2022-11 , Sorrentino, Robert T. , Parello, Romain C. , Delage, Martin , Justin, Cedric Y. , Mavris, Dimitri N. , Jouannet, Christopher , Amadori, Kristian

Regional air operations, which can be defined as the transportation of passengers using smaller aircraft over short distances, have been overlooked in recent years by airlines focusing on high volume and profitable routes between large airports. Despite this shift of focus, the airport infrastructure still exists in many smaller communities between which demand for air travel exists. The emergence of new air vehicles designed for shorter routes could stimulate efficient and profitable operations, especially if they leverage currently underutilized and paid-for airports. However, new regional air operations need to be sustainable to be successful in a world striving for a carbon-neutral future, especially since air travel over short distances can be substituted by other means of transportation with a smaller environmental footprint such as cars, trains, or buses. Many different paths are envisioned to reach zero-emission goals.
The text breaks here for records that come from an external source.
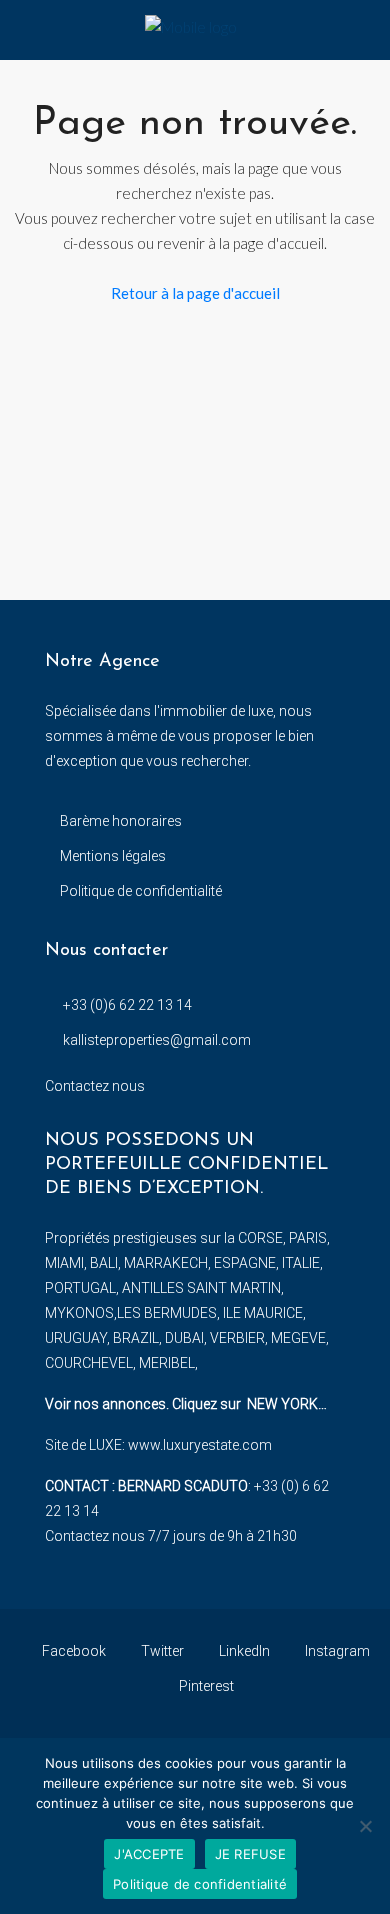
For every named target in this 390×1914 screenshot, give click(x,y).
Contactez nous (95, 1086)
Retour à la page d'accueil (195, 293)
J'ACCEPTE (149, 1854)
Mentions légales (113, 856)
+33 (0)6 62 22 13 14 (127, 1005)
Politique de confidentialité (141, 891)
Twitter (161, 1651)
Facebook (72, 1651)
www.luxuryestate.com (200, 1445)
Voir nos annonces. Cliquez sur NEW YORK (181, 1404)
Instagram (336, 1651)
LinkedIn (243, 1651)
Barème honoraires (121, 821)
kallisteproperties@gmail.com (157, 1040)
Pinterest (205, 1686)
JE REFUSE (250, 1854)
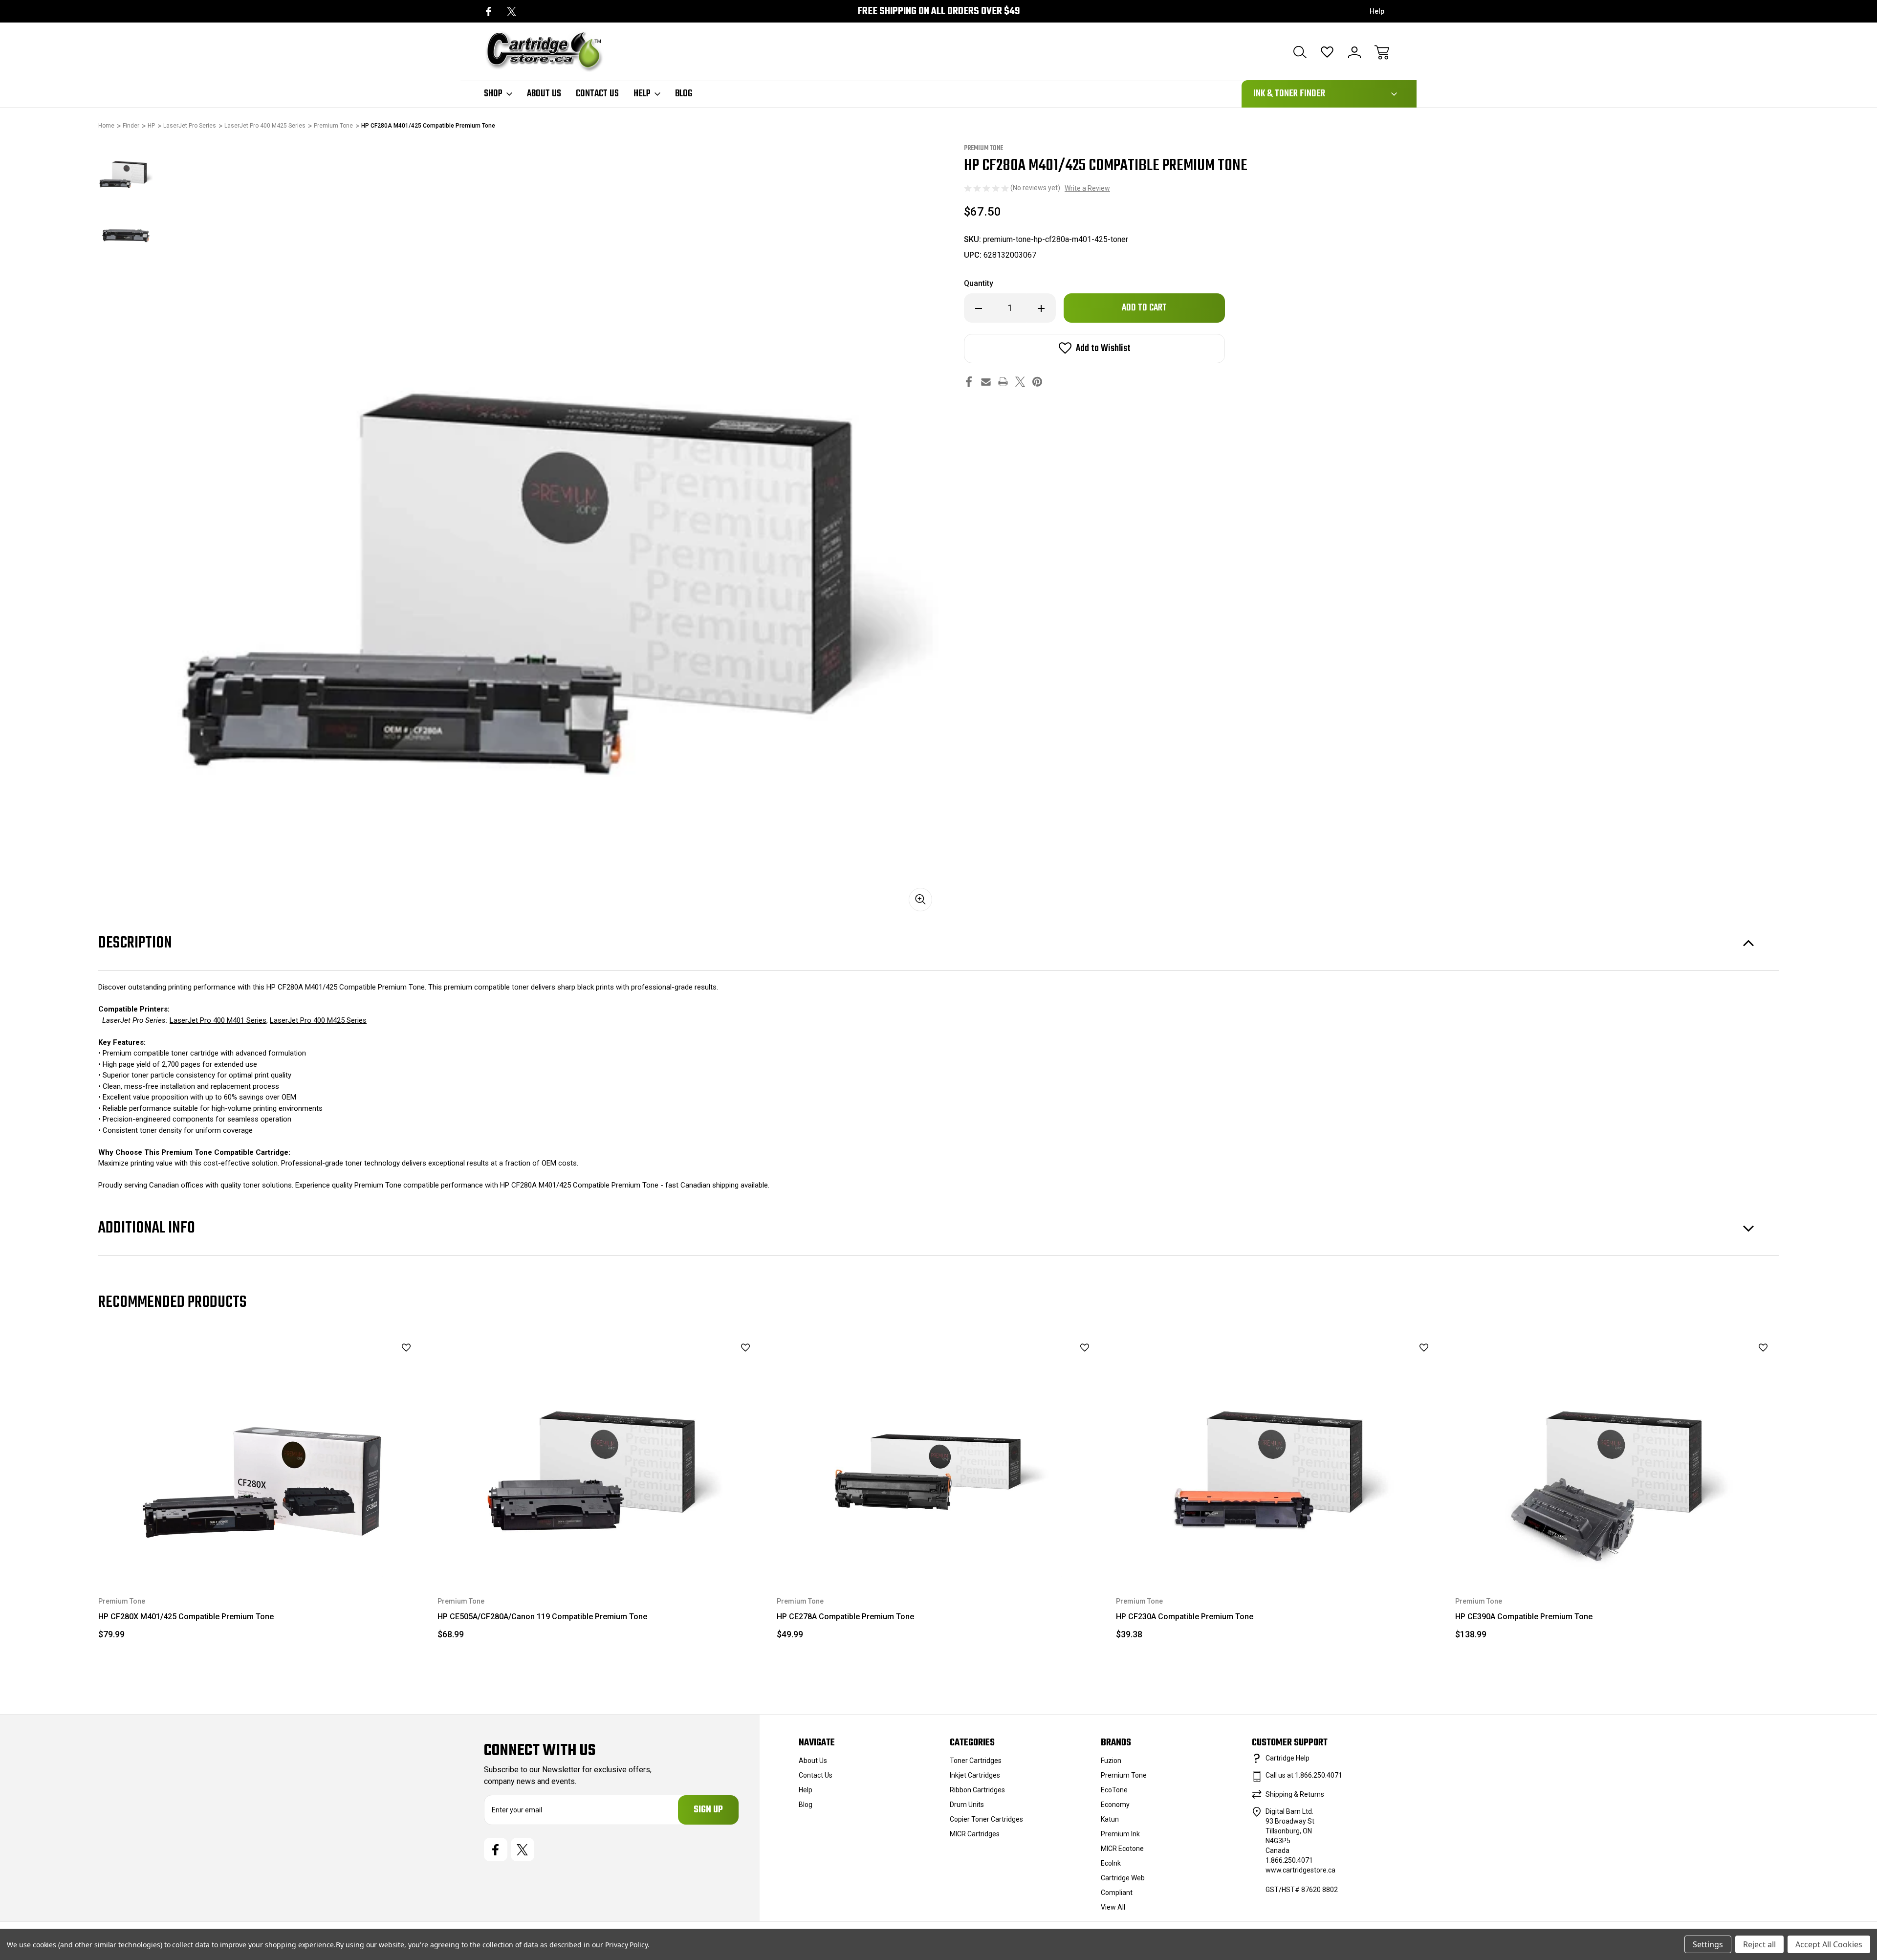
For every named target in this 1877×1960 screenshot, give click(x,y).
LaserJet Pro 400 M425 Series (318, 1020)
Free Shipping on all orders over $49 (938, 11)
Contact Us (597, 94)
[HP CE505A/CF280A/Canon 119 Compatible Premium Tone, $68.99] (600, 1454)
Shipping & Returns (1295, 1794)
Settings (1708, 1944)
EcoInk (1111, 1863)
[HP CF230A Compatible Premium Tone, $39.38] (1278, 1454)
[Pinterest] (1037, 381)
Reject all (1759, 1944)
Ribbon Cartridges (977, 1790)
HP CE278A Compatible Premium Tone (845, 1616)
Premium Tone (1124, 1775)
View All (1113, 1907)
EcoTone (1114, 1790)
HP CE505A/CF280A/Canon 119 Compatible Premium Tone (542, 1616)
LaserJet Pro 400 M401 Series (218, 1020)
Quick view (381, 1364)
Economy (1115, 1804)
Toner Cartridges (976, 1760)
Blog (683, 94)
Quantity (978, 283)
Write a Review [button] (1087, 188)
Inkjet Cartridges (975, 1775)
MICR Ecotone (1122, 1848)
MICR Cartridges (975, 1834)
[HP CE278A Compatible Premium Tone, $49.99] (939, 1454)
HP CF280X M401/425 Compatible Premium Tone (186, 1616)
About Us (544, 94)
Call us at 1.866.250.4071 (1304, 1775)
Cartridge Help (1288, 1758)
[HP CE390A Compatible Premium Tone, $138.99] (1618, 1454)
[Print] (1003, 381)
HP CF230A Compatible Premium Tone (1184, 1616)
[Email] (986, 381)
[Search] (1299, 52)
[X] (511, 11)
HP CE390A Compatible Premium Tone (1524, 1616)
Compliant (1117, 1892)
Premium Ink (1120, 1834)
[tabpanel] (125, 170)
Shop (493, 94)
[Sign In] (1354, 52)
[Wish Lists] (1327, 52)
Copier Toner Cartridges (986, 1819)
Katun (1110, 1819)
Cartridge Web (1123, 1878)
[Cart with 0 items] (1382, 52)
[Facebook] (488, 11)
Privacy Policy (626, 1944)
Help (1377, 11)
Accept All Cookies (1828, 1944)
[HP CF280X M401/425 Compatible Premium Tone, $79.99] (261, 1454)
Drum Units (967, 1804)
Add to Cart (261, 1554)
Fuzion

These range from technology advancements to new powertrain configurations, and from new transportation policies to new emission offsetting schemes. It is however not clear how these different paths interact and how solutions could be optimally combined. Analyses are therefore required to estimate future demand for air travel and to assess the feasibility of zero-emission regional aviation with the objective to support decision-making about viable and sustainable paths for new regional air operations. The developed modeling environment is implemented in Sweden and allows for an environmental assessment of various scenarios. Significant untapped demand is uncovered between smaller markets, and given fuel and energy consumption for these operations, it is likely that sustainable advanced regional air mobility will be possible in Sweden provided technology transitions can be made.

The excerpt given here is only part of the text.